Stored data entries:
━━━━━━━━━━━━━━━━━━━━
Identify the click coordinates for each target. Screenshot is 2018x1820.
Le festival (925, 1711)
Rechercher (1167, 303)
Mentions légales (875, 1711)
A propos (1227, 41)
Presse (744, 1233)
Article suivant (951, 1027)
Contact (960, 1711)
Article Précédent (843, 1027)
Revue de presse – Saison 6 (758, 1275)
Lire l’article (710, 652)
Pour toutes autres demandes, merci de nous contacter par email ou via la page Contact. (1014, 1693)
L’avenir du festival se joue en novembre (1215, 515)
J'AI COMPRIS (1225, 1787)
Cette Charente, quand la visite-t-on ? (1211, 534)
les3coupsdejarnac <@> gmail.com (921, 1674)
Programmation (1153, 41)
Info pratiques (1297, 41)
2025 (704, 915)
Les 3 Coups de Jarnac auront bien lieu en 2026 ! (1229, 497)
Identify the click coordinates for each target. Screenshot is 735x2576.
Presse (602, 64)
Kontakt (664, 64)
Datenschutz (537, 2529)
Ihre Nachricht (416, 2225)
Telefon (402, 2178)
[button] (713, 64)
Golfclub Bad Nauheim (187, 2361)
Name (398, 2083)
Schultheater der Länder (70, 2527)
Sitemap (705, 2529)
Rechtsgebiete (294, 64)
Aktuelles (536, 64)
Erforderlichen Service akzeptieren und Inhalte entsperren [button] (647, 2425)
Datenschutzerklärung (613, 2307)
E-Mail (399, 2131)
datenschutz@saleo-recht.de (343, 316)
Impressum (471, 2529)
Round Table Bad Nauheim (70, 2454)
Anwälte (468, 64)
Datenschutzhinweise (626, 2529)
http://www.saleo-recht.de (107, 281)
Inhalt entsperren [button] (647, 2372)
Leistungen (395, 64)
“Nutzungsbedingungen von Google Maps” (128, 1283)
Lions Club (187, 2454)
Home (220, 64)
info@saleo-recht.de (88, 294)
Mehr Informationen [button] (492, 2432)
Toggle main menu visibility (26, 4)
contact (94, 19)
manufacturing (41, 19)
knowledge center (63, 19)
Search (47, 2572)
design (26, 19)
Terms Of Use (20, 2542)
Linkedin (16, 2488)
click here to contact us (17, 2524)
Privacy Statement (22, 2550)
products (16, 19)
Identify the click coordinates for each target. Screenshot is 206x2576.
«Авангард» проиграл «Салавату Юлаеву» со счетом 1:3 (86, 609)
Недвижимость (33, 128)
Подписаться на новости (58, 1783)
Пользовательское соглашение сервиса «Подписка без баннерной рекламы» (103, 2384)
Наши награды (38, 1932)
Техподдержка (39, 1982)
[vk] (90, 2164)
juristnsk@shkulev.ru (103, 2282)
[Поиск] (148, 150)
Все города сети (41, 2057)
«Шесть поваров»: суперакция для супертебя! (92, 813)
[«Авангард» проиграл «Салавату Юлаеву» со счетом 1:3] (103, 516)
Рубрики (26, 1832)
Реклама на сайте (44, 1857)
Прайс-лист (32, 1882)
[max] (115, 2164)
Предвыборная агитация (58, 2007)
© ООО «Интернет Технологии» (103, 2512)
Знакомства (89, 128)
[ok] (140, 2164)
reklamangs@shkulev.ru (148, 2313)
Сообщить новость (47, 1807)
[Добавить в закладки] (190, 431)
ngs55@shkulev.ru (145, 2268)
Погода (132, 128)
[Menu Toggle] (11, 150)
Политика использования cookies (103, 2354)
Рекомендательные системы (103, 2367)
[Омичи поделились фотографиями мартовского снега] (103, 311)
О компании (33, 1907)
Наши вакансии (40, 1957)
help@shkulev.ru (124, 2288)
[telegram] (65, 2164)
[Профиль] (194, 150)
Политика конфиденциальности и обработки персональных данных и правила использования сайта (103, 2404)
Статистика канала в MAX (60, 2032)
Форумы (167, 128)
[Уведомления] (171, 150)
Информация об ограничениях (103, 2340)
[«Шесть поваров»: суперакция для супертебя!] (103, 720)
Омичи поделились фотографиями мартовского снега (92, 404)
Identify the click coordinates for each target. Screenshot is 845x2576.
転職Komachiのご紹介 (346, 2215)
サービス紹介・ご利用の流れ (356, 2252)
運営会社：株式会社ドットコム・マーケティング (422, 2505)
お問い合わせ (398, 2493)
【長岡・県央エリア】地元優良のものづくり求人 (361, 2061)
━━━━━━━━━━━━━━━━━━━━
Your goal: Only one stretch of the records above is wanted: the lines between the one holding "Datenschutzerklärung (613, 2307)" and the one holding "Погода (132, 128)", inclusive, reproduced exactly.

Response:
Datenschutzerklärung (613, 2307)
E-Mail (399, 2131)
datenschutz@saleo-recht.de (343, 316)
Impressum (471, 2529)
Round Table Bad Nauheim (70, 2454)
Anwälte (468, 64)
Datenschutzhinweise (626, 2529)
http://www.saleo-recht.de (107, 281)
Inhalt entsperren [button] (647, 2372)
Leistungen (395, 64)
“Nutzungsbedingungen von Google Maps” (128, 1283)
Lions Club (187, 2454)
Home (220, 64)
info@saleo-recht.de (88, 294)
Mehr Informationen [button] (492, 2432)
Toggle main menu visibility (26, 4)
contact (94, 19)
manufacturing (41, 19)
knowledge center (63, 19)
Search (47, 2572)
design (26, 19)
Terms Of Use (20, 2542)
Linkedin (16, 2488)
click here to contact us (17, 2524)
Privacy Statement (22, 2550)
products (16, 19)
Identify the click coordinates for each target. Screenshot is 206x2576.
«Авангард» проиграл «Салавату Юлаеву» со счетом 1:3 (86, 609)
Недвижимость (33, 128)
Подписаться на новости (58, 1783)
Пользовательское соглашение сервиса «Подписка без баннерной рекламы» (103, 2384)
Наши награды (38, 1932)
Техподдержка (39, 1982)
[vk] (90, 2164)
juristnsk@shkulev.ru (103, 2282)
[Поиск] (148, 150)
Все города сети (41, 2057)
«Шесть поваров»: суперакция для супертебя! (92, 813)
[«Авангард» проиграл «Салавату Юлаеву» со счетом 1:3] (103, 516)
Рубрики (26, 1832)
Реклама на сайте (44, 1857)
Прайс-лист (32, 1882)
[max] (115, 2164)
Предвыборная агитация (58, 2007)
© ООО «Интернет Технологии» (103, 2512)
Знакомства (89, 128)
[ok] (140, 2164)
reklamangs@shkulev.ru (148, 2313)
Сообщить новость (47, 1807)
[Добавить в закладки] (190, 431)
ngs55@shkulev.ru (145, 2268)
Погода (132, 128)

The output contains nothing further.